▶ [WHAT IS EXPECTED]: Nothing in the entries should be altered. Write them out in full.

· · · · ·

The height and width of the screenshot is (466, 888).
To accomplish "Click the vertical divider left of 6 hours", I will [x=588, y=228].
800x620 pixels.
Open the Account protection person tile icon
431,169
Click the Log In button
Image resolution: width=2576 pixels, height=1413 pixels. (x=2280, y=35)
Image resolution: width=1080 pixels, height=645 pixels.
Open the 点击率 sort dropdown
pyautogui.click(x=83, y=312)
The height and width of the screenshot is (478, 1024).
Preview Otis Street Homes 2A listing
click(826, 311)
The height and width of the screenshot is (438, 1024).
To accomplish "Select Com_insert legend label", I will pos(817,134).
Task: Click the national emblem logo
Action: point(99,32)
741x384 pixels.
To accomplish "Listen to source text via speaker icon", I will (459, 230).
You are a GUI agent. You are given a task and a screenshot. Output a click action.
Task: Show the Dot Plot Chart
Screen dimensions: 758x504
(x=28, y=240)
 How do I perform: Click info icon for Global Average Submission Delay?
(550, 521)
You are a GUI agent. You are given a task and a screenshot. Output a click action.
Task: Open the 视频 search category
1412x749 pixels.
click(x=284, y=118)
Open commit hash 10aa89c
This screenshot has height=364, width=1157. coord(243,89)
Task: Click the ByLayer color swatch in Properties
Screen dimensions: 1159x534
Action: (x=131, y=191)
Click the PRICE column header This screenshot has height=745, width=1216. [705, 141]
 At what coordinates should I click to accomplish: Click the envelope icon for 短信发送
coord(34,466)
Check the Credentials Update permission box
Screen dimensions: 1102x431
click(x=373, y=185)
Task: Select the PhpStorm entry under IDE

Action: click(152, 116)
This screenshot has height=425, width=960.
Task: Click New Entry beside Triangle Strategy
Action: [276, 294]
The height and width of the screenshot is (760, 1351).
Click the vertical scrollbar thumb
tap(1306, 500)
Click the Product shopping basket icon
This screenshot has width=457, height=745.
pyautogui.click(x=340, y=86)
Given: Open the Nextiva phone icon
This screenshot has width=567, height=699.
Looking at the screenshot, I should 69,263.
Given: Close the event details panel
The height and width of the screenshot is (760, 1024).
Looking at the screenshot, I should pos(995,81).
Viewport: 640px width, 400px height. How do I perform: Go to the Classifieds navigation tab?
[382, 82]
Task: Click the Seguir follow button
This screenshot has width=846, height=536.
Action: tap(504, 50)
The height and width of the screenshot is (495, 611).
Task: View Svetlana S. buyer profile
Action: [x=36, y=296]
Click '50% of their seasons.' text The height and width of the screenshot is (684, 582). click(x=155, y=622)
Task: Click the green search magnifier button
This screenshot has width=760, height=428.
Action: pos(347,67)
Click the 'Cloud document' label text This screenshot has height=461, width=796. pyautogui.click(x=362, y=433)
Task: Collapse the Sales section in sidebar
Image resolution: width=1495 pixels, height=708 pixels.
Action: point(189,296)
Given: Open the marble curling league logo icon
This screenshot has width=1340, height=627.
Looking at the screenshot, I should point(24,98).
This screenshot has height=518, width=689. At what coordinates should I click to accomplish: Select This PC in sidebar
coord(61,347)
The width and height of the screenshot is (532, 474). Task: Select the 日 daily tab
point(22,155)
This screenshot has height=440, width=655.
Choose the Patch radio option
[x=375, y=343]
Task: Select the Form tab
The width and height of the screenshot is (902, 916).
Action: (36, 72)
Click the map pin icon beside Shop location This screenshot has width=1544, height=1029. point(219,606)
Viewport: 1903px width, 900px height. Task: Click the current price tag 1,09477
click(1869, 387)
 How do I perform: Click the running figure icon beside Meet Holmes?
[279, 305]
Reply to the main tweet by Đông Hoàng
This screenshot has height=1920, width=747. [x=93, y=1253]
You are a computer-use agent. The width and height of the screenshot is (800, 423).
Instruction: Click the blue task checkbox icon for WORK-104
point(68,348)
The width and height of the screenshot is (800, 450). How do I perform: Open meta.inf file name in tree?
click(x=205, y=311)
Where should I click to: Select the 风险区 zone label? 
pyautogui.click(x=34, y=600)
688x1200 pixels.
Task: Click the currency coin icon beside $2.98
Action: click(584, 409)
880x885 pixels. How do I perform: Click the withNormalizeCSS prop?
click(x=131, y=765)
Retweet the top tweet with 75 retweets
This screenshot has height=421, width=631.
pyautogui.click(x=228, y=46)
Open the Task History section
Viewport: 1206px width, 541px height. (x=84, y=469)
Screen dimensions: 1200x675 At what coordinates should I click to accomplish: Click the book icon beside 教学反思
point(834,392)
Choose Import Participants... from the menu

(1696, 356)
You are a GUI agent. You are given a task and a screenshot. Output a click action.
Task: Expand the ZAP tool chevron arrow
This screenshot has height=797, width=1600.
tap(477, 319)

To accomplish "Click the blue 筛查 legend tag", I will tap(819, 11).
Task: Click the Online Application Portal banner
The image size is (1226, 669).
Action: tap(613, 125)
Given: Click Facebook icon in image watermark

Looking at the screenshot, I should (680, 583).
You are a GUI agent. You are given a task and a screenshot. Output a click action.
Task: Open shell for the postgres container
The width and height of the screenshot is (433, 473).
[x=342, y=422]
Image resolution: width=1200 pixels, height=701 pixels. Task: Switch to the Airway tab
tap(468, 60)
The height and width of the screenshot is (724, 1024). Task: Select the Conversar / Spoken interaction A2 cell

· · · · ·

▶ [TASK ANSWER]:
The height and width of the screenshot is (466, 888).
To accomplish "Click the vertical divider left of 6 hours", I will [x=588, y=228].
800x620 pixels.
Open the Account protection person tile icon
431,169
Click the Log In button
Image resolution: width=2576 pixels, height=1413 pixels. (x=2280, y=35)
Image resolution: width=1080 pixels, height=645 pixels.
Open the 点击率 sort dropdown
pyautogui.click(x=83, y=312)
The height and width of the screenshot is (478, 1024).
Preview Otis Street Homes 2A listing
click(826, 311)
The height and width of the screenshot is (438, 1024).
To accomplish "Select Com_insert legend label", I will pos(817,134).
Task: Click the national emblem logo
Action: point(99,32)
741x384 pixels.
To accomplish "Listen to source text via speaker icon", I will (459, 230).
You are a GUI agent. You are given a task and a screenshot. Output a click action.
Task: Show the Dot Plot Chart
Screen dimensions: 758x504
(x=28, y=240)
 How do I perform: Click info icon for Global Average Submission Delay?
(550, 521)
You are a GUI agent. You are given a task and a screenshot. Output a click action.
Task: Open the 视频 search category
1412x749 pixels.
click(x=284, y=118)
Open commit hash 10aa89c
This screenshot has height=364, width=1157. coord(243,89)
Task: Click the ByLayer color swatch in Properties
Screen dimensions: 1159x534
Action: (x=131, y=191)
Click the PRICE column header This screenshot has height=745, width=1216. [705, 141]
 At what coordinates should I click to accomplish: Click the envelope icon for 短信发送
coord(34,466)
Check the Credentials Update permission box
Screen dimensions: 1102x431
click(x=373, y=185)
Task: Select the PhpStorm entry under IDE

Action: click(152, 116)
This screenshot has height=425, width=960.
Task: Click New Entry beside Triangle Strategy
Action: [276, 294]
The height and width of the screenshot is (760, 1351).
Click the vertical scrollbar thumb
tap(1306, 500)
Click the Product shopping basket icon
This screenshot has width=457, height=745.
pyautogui.click(x=340, y=86)
Given: Open the Nextiva phone icon
This screenshot has width=567, height=699.
Looking at the screenshot, I should 69,263.
Given: Close the event details panel
The height and width of the screenshot is (760, 1024).
Looking at the screenshot, I should pos(995,81).
Viewport: 640px width, 400px height. How do I perform: Go to the Classifieds navigation tab?
[382, 82]
Task: Click the Seguir follow button
This screenshot has width=846, height=536.
Action: tap(504, 50)
The height and width of the screenshot is (495, 611).
Task: View Svetlana S. buyer profile
Action: [x=36, y=296]
Click '50% of their seasons.' text The height and width of the screenshot is (684, 582). click(x=155, y=622)
Task: Click the green search magnifier button
This screenshot has width=760, height=428.
Action: pos(347,67)
Click the 'Cloud document' label text This screenshot has height=461, width=796. pyautogui.click(x=362, y=433)
Task: Collapse the Sales section in sidebar
Image resolution: width=1495 pixels, height=708 pixels.
Action: point(189,296)
Given: Open the marble curling league logo icon
This screenshot has width=1340, height=627.
Looking at the screenshot, I should point(24,98).
This screenshot has height=518, width=689. At what coordinates should I click to accomplish: Select This PC in sidebar
coord(61,347)
The width and height of the screenshot is (532, 474). Task: Select the 日 daily tab
point(22,155)
This screenshot has height=440, width=655.
Choose the Patch radio option
[x=375, y=343]
Task: Select the Form tab
The width and height of the screenshot is (902, 916).
Action: (36, 72)
Click the map pin icon beside Shop location This screenshot has width=1544, height=1029. point(219,606)
Viewport: 1903px width, 900px height. Task: Click the current price tag 1,09477
click(1869, 387)
 How do I perform: Click the running figure icon beside Meet Holmes?
[279, 305]
Reply to the main tweet by Đông Hoàng
This screenshot has height=1920, width=747. [x=93, y=1253]
You are a computer-use agent. The width and height of the screenshot is (800, 423).
Instruction: Click the blue task checkbox icon for WORK-104
point(68,348)
The width and height of the screenshot is (800, 450). How do I perform: Open meta.inf file name in tree?
click(x=205, y=311)
Where should I click to: Select the 风险区 zone label? 
pyautogui.click(x=34, y=600)
688x1200 pixels.
Task: Click the currency coin icon beside $2.98
Action: click(584, 409)
880x885 pixels. How do I perform: Click the withNormalizeCSS prop?
click(x=131, y=765)
Retweet the top tweet with 75 retweets
This screenshot has height=421, width=631.
pyautogui.click(x=228, y=46)
Open the Task History section
Viewport: 1206px width, 541px height. (x=84, y=469)
Screen dimensions: 1200x675 At what coordinates should I click to accomplish: Click the book icon beside 教学反思
point(834,392)
Choose Import Participants... from the menu

(1696, 356)
You are a GUI agent. You are given a task and a screenshot. Output a click action.
Task: Expand the ZAP tool chevron arrow
This screenshot has height=797, width=1600.
tap(477, 319)

To accomplish "Click the blue 筛查 legend tag", I will tap(819, 11).
Task: Click the Online Application Portal banner
The image size is (1226, 669).
Action: tap(613, 125)
Given: Click Facebook icon in image watermark

Looking at the screenshot, I should (680, 583).
You are a GUI agent. You are given a task and a screenshot. Output a click action.
Task: Open shell for the postgres container
The width and height of the screenshot is (433, 473).
[x=342, y=422]
Image resolution: width=1200 pixels, height=701 pixels. Task: Switch to the Airway tab
tap(468, 60)
The height and width of the screenshot is (724, 1024). Task: Select the Conversar / Spoken interaction A2 cell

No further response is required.